> **Saved data entries**
○ ○ ○
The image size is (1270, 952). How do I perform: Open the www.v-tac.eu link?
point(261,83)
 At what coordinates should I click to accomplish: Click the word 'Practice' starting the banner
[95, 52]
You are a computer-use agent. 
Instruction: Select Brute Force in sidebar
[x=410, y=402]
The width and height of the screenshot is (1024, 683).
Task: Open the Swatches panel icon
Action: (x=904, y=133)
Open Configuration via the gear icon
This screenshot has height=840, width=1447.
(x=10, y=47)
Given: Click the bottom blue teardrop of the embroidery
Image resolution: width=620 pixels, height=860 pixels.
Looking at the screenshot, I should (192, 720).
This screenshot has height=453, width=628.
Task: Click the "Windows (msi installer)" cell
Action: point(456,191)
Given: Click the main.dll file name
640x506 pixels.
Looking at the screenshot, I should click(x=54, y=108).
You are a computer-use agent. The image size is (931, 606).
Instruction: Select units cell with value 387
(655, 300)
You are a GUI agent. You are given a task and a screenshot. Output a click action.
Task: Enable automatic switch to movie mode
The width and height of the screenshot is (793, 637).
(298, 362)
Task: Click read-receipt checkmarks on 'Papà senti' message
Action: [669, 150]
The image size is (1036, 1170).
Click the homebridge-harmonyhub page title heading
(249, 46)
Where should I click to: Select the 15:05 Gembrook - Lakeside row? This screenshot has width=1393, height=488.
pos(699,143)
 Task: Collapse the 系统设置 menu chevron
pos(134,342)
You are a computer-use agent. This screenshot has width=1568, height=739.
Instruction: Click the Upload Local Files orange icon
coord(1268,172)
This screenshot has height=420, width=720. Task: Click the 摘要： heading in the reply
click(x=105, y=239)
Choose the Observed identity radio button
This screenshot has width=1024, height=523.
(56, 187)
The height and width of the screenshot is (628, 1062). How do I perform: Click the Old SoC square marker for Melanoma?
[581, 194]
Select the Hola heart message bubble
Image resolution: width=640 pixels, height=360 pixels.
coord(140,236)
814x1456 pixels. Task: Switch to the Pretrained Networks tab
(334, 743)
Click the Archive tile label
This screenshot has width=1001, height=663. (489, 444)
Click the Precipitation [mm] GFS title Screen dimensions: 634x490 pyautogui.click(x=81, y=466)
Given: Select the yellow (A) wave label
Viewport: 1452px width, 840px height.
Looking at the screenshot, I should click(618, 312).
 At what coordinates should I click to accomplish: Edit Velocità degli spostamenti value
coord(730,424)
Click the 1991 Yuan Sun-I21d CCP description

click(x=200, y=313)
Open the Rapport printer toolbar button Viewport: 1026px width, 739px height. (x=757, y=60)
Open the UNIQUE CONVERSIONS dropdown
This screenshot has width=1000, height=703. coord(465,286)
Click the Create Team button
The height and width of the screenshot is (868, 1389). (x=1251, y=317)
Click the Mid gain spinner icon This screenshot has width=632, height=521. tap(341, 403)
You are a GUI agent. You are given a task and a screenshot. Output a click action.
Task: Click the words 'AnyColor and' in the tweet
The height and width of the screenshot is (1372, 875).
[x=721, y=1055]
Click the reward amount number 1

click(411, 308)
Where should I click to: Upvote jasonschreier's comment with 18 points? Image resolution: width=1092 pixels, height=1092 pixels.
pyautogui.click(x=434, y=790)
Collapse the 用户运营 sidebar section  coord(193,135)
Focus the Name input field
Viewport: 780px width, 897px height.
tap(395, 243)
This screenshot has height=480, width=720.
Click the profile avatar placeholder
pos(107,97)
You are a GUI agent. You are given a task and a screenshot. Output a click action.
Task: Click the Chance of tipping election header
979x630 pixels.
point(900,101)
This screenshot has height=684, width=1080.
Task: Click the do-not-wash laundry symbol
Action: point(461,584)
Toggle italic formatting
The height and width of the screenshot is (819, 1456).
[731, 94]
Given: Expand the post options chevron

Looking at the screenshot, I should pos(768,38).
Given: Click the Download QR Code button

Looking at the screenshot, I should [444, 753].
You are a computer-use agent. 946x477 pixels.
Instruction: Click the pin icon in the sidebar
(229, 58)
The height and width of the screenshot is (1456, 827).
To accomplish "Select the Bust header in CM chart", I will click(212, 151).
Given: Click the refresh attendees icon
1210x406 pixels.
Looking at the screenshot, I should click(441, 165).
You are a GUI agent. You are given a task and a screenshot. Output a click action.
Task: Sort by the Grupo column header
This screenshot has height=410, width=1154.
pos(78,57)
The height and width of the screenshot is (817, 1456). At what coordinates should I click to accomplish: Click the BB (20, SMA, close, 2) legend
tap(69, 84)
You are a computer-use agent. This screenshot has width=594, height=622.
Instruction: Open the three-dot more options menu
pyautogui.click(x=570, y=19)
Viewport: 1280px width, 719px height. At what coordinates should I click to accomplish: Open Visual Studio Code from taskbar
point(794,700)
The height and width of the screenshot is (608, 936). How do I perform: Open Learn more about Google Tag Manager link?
○ ○ ○
> **WHAT YOU WILL DO**
The answer must be all of the entries, restated exactly.

> **TASK RESPONSE**
The image size is (1270, 952). How do I perform: Open the www.v-tac.eu link?
point(261,83)
 At what coordinates should I click to accomplish: Click the word 'Practice' starting the banner
[95, 52]
You are a computer-use agent. 
Instruction: Select Brute Force in sidebar
[x=410, y=402]
The width and height of the screenshot is (1024, 683).
Task: Open the Swatches panel icon
Action: (x=904, y=133)
Open Configuration via the gear icon
This screenshot has height=840, width=1447.
(x=10, y=47)
Given: Click the bottom blue teardrop of the embroidery
Image resolution: width=620 pixels, height=860 pixels.
Looking at the screenshot, I should (192, 720).
This screenshot has height=453, width=628.
Task: Click the "Windows (msi installer)" cell
Action: point(456,191)
Given: Click the main.dll file name
640x506 pixels.
Looking at the screenshot, I should click(x=54, y=108).
You are a computer-use agent. The image size is (931, 606).
Instruction: Select units cell with value 387
(655, 300)
You are a GUI agent. You are given a task and a screenshot. Output a click action.
Task: Enable automatic switch to movie mode
The width and height of the screenshot is (793, 637).
(298, 362)
Task: Click read-receipt checkmarks on 'Papà senti' message
Action: [669, 150]
The image size is (1036, 1170).
Click the homebridge-harmonyhub page title heading
(249, 46)
Where should I click to: Select the 15:05 Gembrook - Lakeside row? This screenshot has width=1393, height=488.
pos(699,143)
 Task: Collapse the 系统设置 menu chevron
pos(134,342)
You are a computer-use agent. This screenshot has width=1568, height=739.
Instruction: Click the Upload Local Files orange icon
coord(1268,172)
This screenshot has height=420, width=720. Task: Click the 摘要： heading in the reply
click(x=105, y=239)
Choose the Observed identity radio button
This screenshot has width=1024, height=523.
(56, 187)
The height and width of the screenshot is (628, 1062). How do I perform: Click the Old SoC square marker for Melanoma?
[581, 194]
Select the Hola heart message bubble
Image resolution: width=640 pixels, height=360 pixels.
coord(140,236)
814x1456 pixels. Task: Switch to the Pretrained Networks tab
(334, 743)
Click the Archive tile label
This screenshot has width=1001, height=663. (489, 444)
Click the Precipitation [mm] GFS title Screen dimensions: 634x490 pyautogui.click(x=81, y=466)
Given: Select the yellow (A) wave label
Viewport: 1452px width, 840px height.
Looking at the screenshot, I should click(618, 312).
 At what coordinates should I click to accomplish: Edit Velocità degli spostamenti value
coord(730,424)
Click the 1991 Yuan Sun-I21d CCP description

click(x=200, y=313)
Open the Rapport printer toolbar button Viewport: 1026px width, 739px height. (x=757, y=60)
Open the UNIQUE CONVERSIONS dropdown
This screenshot has width=1000, height=703. coord(465,286)
Click the Create Team button
The height and width of the screenshot is (868, 1389). (x=1251, y=317)
Click the Mid gain spinner icon This screenshot has width=632, height=521. tap(341, 403)
You are a GUI agent. You are given a task and a screenshot. Output a click action.
Task: Click the words 'AnyColor and' in the tweet
The height and width of the screenshot is (1372, 875).
[x=721, y=1055]
Click the reward amount number 1

click(411, 308)
Where should I click to: Upvote jasonschreier's comment with 18 points? Image resolution: width=1092 pixels, height=1092 pixels.
pyautogui.click(x=434, y=790)
Collapse the 用户运营 sidebar section  coord(193,135)
Focus the Name input field
Viewport: 780px width, 897px height.
tap(395, 243)
This screenshot has height=480, width=720.
Click the profile avatar placeholder
pos(107,97)
You are a GUI agent. You are given a task and a screenshot. Output a click action.
Task: Click the Chance of tipping election header
979x630 pixels.
point(900,101)
This screenshot has height=684, width=1080.
Task: Click the do-not-wash laundry symbol
Action: point(461,584)
Toggle italic formatting
The height and width of the screenshot is (819, 1456).
[731, 94]
Given: Expand the post options chevron

Looking at the screenshot, I should pos(768,38).
Given: Click the Download QR Code button

Looking at the screenshot, I should [444, 753].
You are a computer-use agent. 946x477 pixels.
Instruction: Click the pin icon in the sidebar
(229, 58)
The height and width of the screenshot is (1456, 827).
To accomplish "Select the Bust header in CM chart", I will click(212, 151).
Given: Click the refresh attendees icon
1210x406 pixels.
Looking at the screenshot, I should click(441, 165).
You are a GUI agent. You are given a task and a screenshot. Output a click action.
Task: Sort by the Grupo column header
This screenshot has height=410, width=1154.
pos(78,57)
The height and width of the screenshot is (817, 1456). At what coordinates should I click to accomplish: Click the BB (20, SMA, close, 2) legend
tap(69, 84)
You are a computer-use agent. This screenshot has width=594, height=622.
Instruction: Open the three-dot more options menu
pyautogui.click(x=570, y=19)
Viewport: 1280px width, 719px height. At what coordinates should I click to accomplish: Open Visual Studio Code from taskbar
point(794,700)
The height and width of the screenshot is (608, 936). How do I perform: Open Learn more about Google Tag Manager link?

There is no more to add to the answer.